Tasha asserts that heart of the problem is how kids now view reality: “They see all this violence as normal …And worse, they see no response. So they have to protect themselves, wrapping themselves in fear, anger, pain, and a hair-trigger readiness to respond. They feel alone and that they’re not worthy of a better way of life. I alongside others want to change that view for them.”
This is exceptionally tough because Tasha sees systems all around her that respond poorly to violence, if at all. “Part of our work is to let [victims] know that they do have help, that they don’t have to take matters into their own hands.” Thus after the prayers, the crowd control, after helping raise money for funeral costs and ensuring the family has something to eat, Tasha turns her attention to those agencies that must respond and protect. She works with schools, police, neighborhood groups, probation, child welfare and others. Tasha even accompanies families of the victims and victimizers to court. “I work closely with the judges and the DA’s because the families can be re-traumatized in court – cussing, crying, screaming, promises of revenge. I have to advocate for both families.”

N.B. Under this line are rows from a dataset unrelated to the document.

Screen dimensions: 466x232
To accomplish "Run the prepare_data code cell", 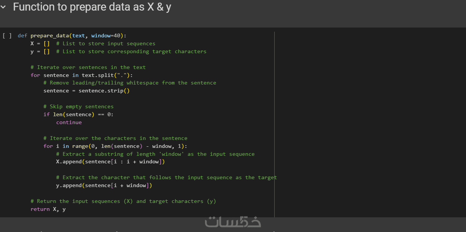I will click(x=7, y=36).
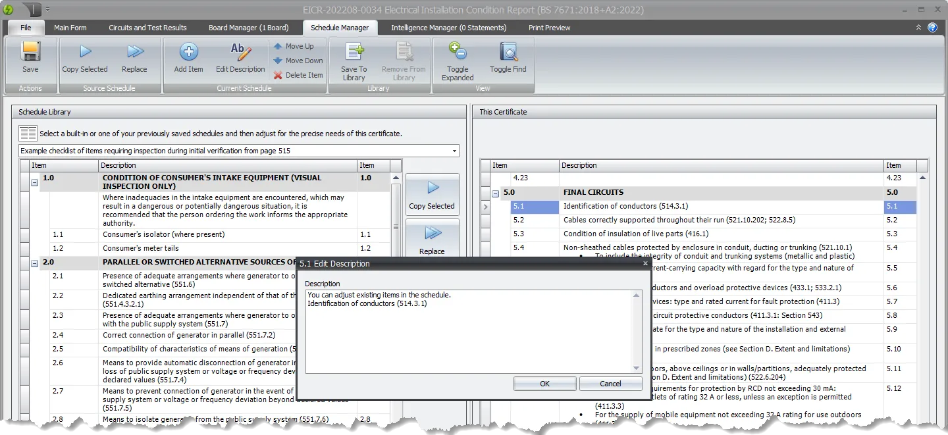Switch to the Board Manager tab

(x=249, y=27)
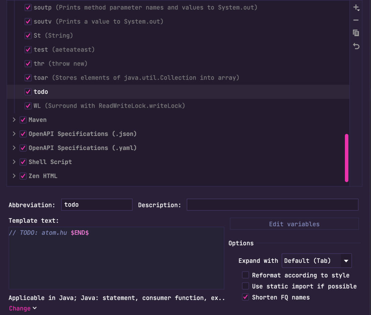This screenshot has height=315, width=371.
Task: Uncheck the soutp template
Action: click(28, 7)
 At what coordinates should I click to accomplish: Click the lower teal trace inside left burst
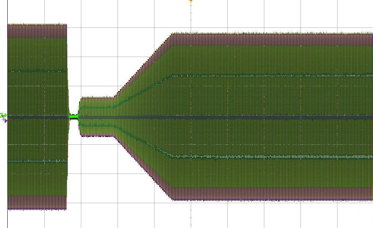point(37,161)
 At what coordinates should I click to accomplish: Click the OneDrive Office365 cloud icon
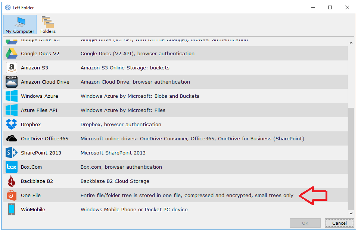(12, 139)
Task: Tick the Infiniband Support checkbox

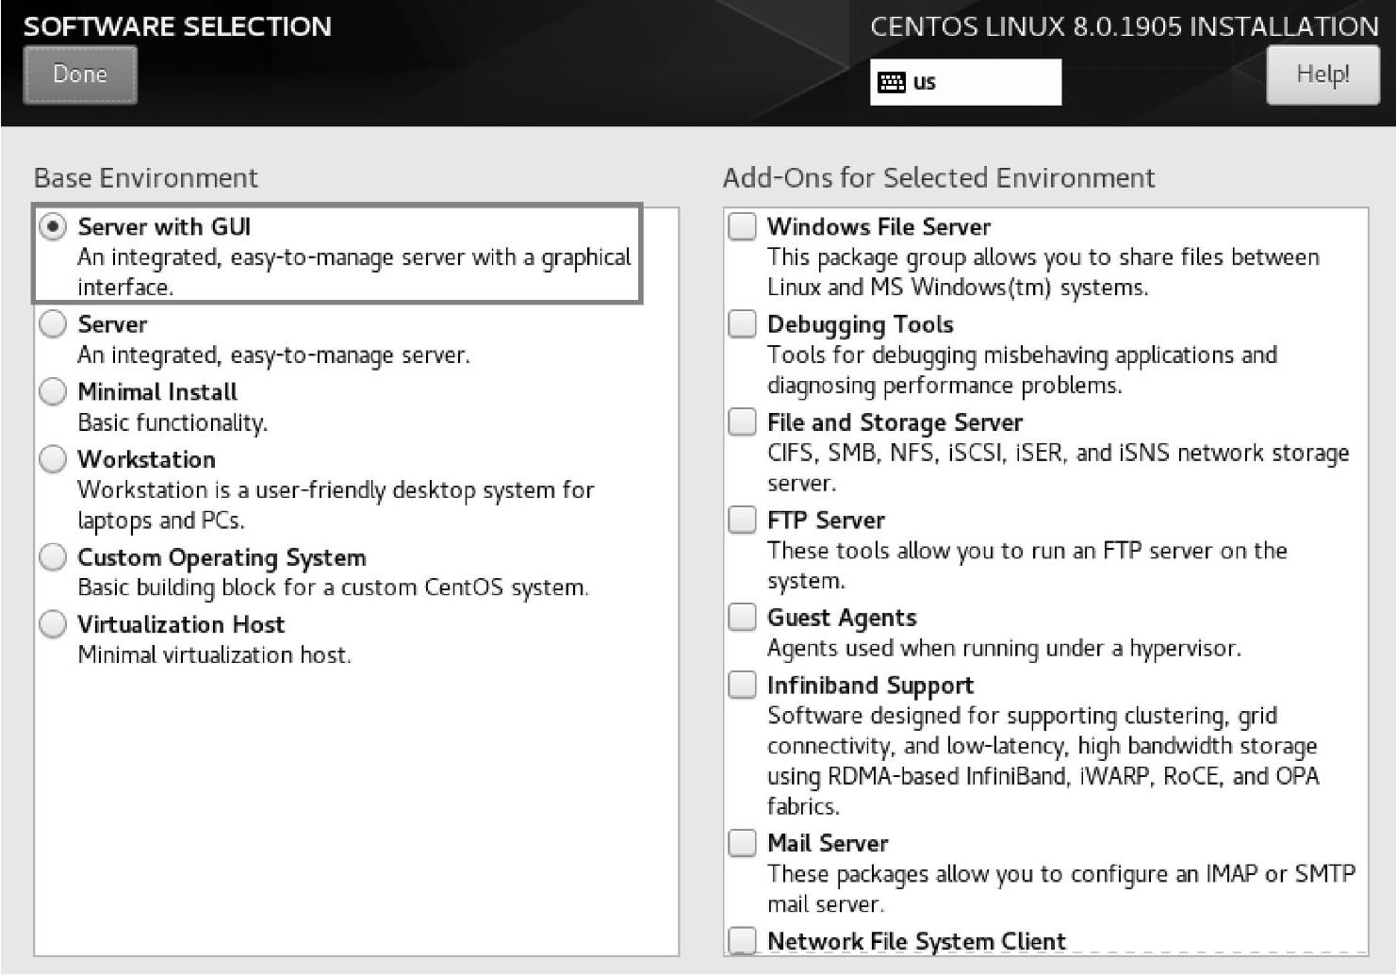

Tasha has experienced violence personally, and she has seen the worst than human beings can inflict on one another. Yet she views the violence as an aberration. Once she was told by educators that her son Caleb’s violent behavior was normal. Appalled, she stated, “All kids are born beautiful. They are born to love, born to trust. Violence is unnatural. It is learned. Stop believing that violence is normal for black and brown people! Many of those who have died or become suspects in homicides are later found to be suffering from some form of mental health or brain disability. I say that if they were provided services it might have saved two lives, the victim’s and the suspect’s.” She sees her son Caleb as one in a long line of children who, even at four years of age, could be, “headed right for jail if they don’t get the services they need at the earliest age possible.”
What keeps Tasha going? Her unerring sense of purpose; the sure knowledge that so many of San Diego’s and Los Angele’s kids, even pre-school kids, are on an inexorable path to jail; meditation, and “amazing people that I know and work with – angels disguised as human beings.”
This past Memorial Day weekend the nation stopped: It stopped to thank and honor those men and women in our armed services who for this nation have walked into fire, for those who have come out of the fire maimed, and for those who have not returned at all. Words cannot capture what we owe them.
We have foot soldiers here in this nation, too, individuals who put their lives on the line every day. As we honor our uniformed soldiers, so we must also thank and honor those rare individuals like Tasha Williamson who walk into the fire, who hold the wounded, console grieving families, and who, by their selfless actions, inspire us to act.